One of them is that the sacramental seal of confessional secrecy must be broken in cases of abuse, as, by the way, must the privilege of silence of doctors or other professionals. They, too, can no longer invoke it and are no longer allowed to remain silent. They must – and this is the recommendation that is now to be implemented – report cases of abuse to the police.
Interviewer: Where exactly is the seal of confession in danger? They say that it is not only clerics who should not be bound to secrecy. And which states are we talking about exactly, or does it affect the whole country?
Wimmer: Ultimately, all states will likely be affected. Negotiations are underway as to whether and how the states of South Australia and Tasmania in particular, but ultimately also the capital zone around Canberra and later also New South Wales, where Sydney is also located, will implement this recommendation in October.
But talks with the Catholic Church are already taking place in all these states. The Church's arguments are also being listened to very strongly. Which says that the protection of the child and the protection of the seal of confession go hand in hand. He says you don't help anyone by breaking the seal. In reality – and, by the way, this is also said by a psychiatrist from his practical experience, whom the Church is now quoting – a pedophile, a child molester does not go to a priest for confession and then no longer commits his evil deeds. This is not how it happens.
In fact, the protection of a child and is the protection of society from such perpetrators is only possible if these people, if they ever do, even seek a conversation. And there the church possibly plays a productive role, similar to medical doctors or other institutions.
Interviewer: Do the arguments of the bishops in Australia have sufficient weight??
Wimmer: This is no longer the case, as it was perhaps ten, 20, 30 years ago. The church itself is to blame, because it has allowed this abuse, some of which has taken place on a massive scale, especially in institutions where children and those in need of protection were in the hands of representatives of the church – mostly religious priests and clergy – and were abused there.
There are tens of thousands of such cases. You have not only shaken society fundamentally, but also and especially the credibility in the church.
Interviewer: It is certainly hard to get across to angry parents that the Church is saying that you put the secrecy of confession above the protection of children, or?
Wimmer: Exactly. The argumentation cannot be understood by the victims' association, for example. He says this is an important measure.
Conversely, priests say they are willing to go to jail and will not break the seal. Because priests who break the seal of confession are automatically excommunicated. This is canon law.
Interviewer: That sounds hopeless. Do you see an alternative way that would be viable for both sides??
Wimmer: At the moment I still ame that state and church will have to agree in individual cases in Tasmania, South Australia and the ACT, the Australian Capital Territory, whether and how it really makes sense that the wording explicitly – as was the recommendation of the Royal Commission – mentions the sacrament of confession.

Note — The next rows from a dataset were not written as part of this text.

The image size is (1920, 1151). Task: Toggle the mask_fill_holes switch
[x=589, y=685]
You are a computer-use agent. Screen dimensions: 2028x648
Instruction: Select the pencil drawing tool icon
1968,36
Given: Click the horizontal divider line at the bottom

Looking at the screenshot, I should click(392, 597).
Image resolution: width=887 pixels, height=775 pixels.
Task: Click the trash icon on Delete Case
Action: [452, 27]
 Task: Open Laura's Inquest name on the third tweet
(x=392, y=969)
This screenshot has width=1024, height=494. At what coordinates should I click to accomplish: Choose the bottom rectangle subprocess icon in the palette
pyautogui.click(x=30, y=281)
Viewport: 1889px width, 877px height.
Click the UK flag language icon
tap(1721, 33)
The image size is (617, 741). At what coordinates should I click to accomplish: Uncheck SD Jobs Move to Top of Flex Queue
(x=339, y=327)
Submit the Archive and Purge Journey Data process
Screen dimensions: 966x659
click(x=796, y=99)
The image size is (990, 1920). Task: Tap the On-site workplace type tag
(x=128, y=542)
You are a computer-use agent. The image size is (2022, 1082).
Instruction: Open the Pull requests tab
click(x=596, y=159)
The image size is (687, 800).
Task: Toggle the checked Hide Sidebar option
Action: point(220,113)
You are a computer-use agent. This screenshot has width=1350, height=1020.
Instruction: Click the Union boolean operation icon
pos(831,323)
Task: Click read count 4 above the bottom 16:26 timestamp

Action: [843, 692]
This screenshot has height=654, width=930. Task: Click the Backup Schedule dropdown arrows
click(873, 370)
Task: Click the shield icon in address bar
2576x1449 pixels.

On trial is whether priests can in principle be obliged – and then have to make some kind of decision of conscience – whether the conversation in which something about abuse may have been communicated was a confessional conversation and subject to the seal of the sacrament, or was simply a conversation, after which it is then the normal "duty" of every citizen in Australia to report it immediately to the authorities.
Interviewer: Isn't the Vatican also afraid that a precedent could be set in Australia?
Wimmer: If the Vatican is not afraid, it should get it as soon as possible. My observation is that these things that are being worked through socially there can not infrequently then also spill over into Europe, into America and into other Western regions.
I think the problem will also face us – and this is perhaps not a bad thing – in the near future.
The interview was conducted by Jann-Jakob Loos.